In 2018, the central government approved the Scale Up of Access to Clean Energy programme for 2018-19 and 2019-20. The programme was launched with the support of the United Nations Development Program and the Global Environment Facility, and aimed to enhance the use of reliable and affordable renewable energy for rural productive purposes in unserved and underserved areas in Assam, Madhya Pradesh and Odisha. It focused on serving poultry, fishery, horticulture, dairy, and biomass-based local businesses, as well as cottage and other village industries, among others, with renewable energy applications such as solar dryers, solar cold storages and solar aerators. The total budget of the programme was Rs 700 million. It had a target of serving 15,000 beneficiaries in 2018-19 and 15,000 beneficiaries in 2019-20.
The way forward
So far, much of the government and industry focus has been on large-scale renewable energy projects, given their importance in creating economies of scale and a competitive marketplace. However, smaller decentralised systems are now gaining slow but steady traction, especially in remote regions.

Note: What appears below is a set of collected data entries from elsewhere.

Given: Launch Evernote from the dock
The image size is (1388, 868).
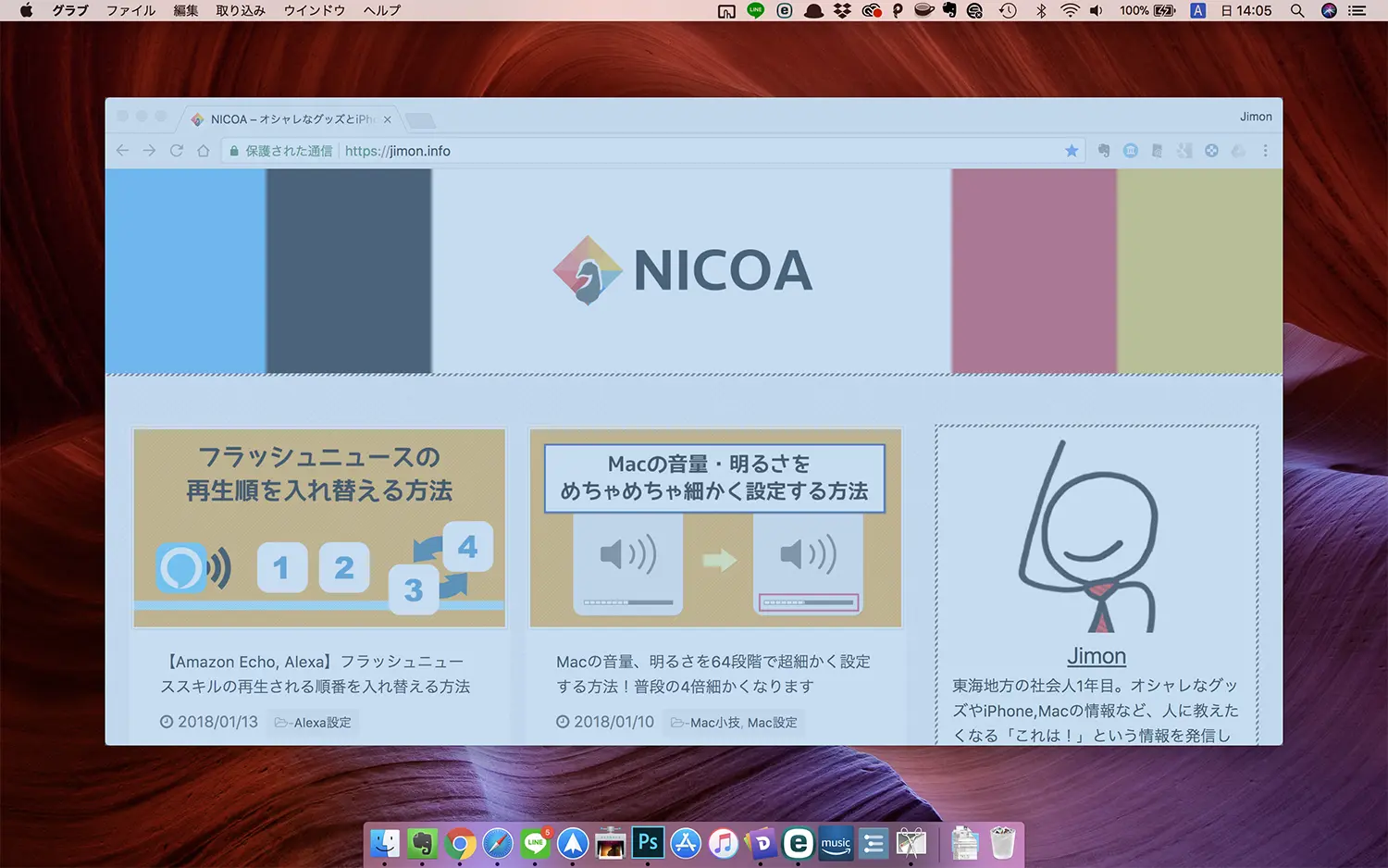Looking at the screenshot, I should [422, 843].
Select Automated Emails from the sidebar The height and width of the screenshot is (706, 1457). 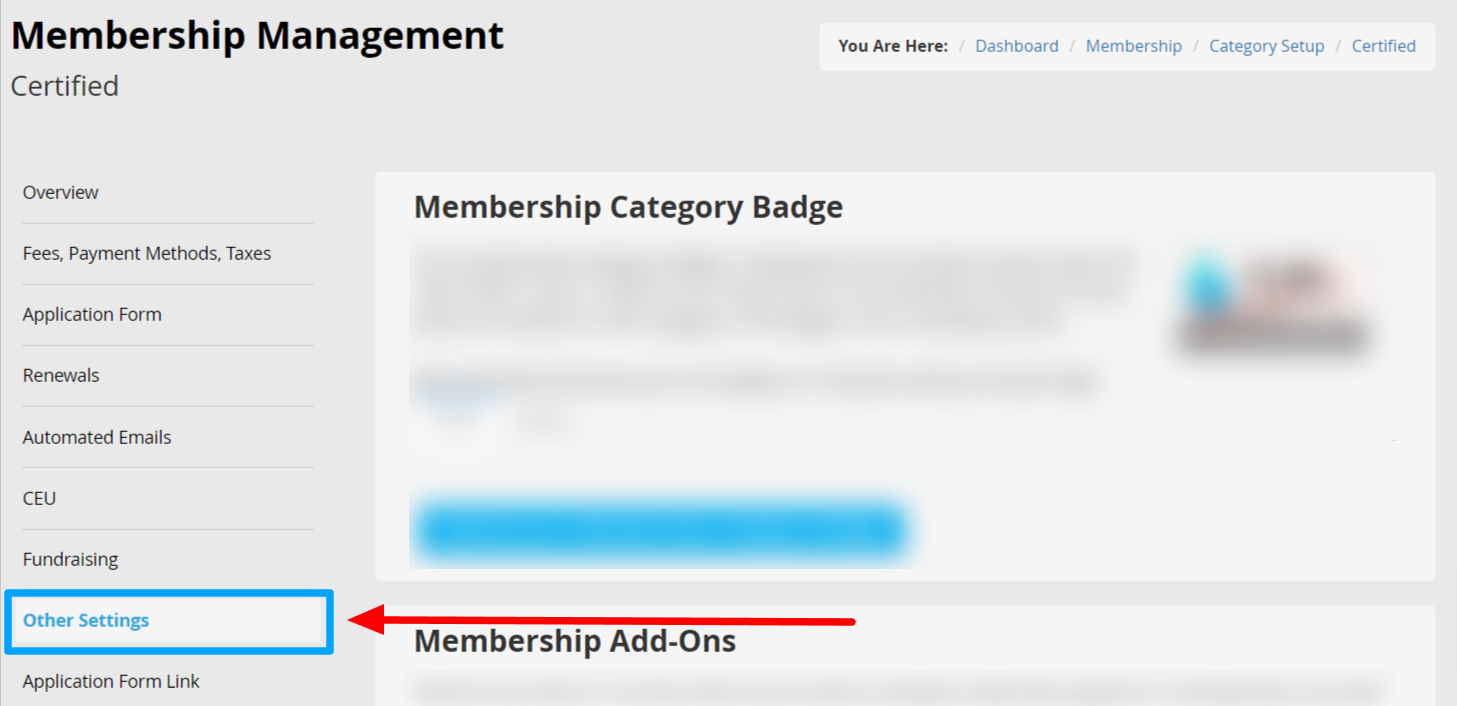click(x=96, y=437)
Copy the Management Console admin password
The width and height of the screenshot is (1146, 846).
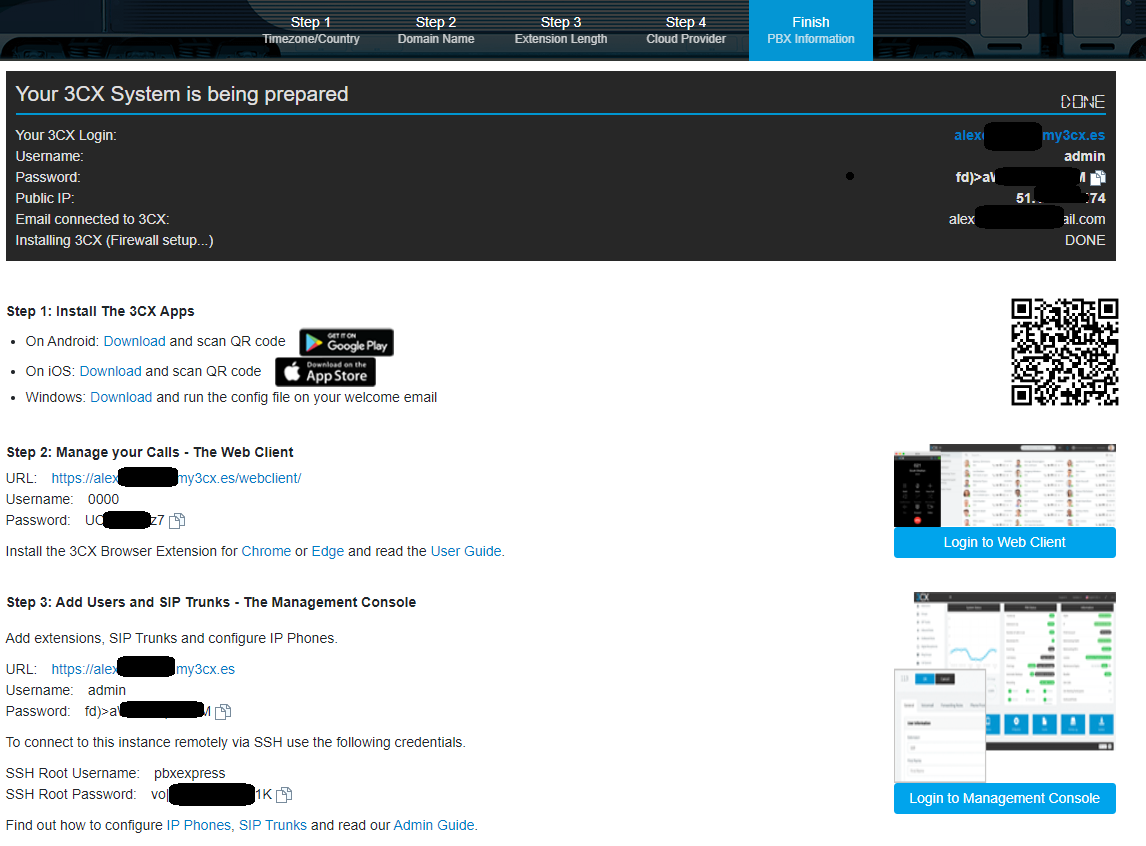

The emergence of various market players with innovative business models and cost-effective solutions has provided the much-needed impetus to the off-grid renewable space, especially given that utility-scale projects suffer from challenges related to power offtake, transmission, land and financing.
Going forward, the major policy developments and debate in the off-grid space will likely take place in the microgrid segment. Even though the grid has electrified all erstwhile unelectrified villages in India (according to the GARV dashboard), frequent outages are still a major issue. Therefore, rural customers are willing to pay a higher tariff for more reliable electricity from off-grid micro- and minigrids.
However, the extension of a reliable grid poses a challenge for microgrid developers, underlining the need for a good policy framework. To this end, in 2016, the MNRE issued a draft policy for mini- and microgrids, aiming to set up 500 MW of capacity in this space. The draft policy attempts to solve many prevailing challenges in the segment and provides for grid connection of microgrids as well as notification of areas where grid extension is not planned. However, uncertainty over financial assistance to the microgrid segment remains. Till date, the draft policy has not been finalised.
Going forward, microgrids will play a crucial role in shaping the off-grid segment. And this may well become the defining moment for the off-grid growth story in the coming decades.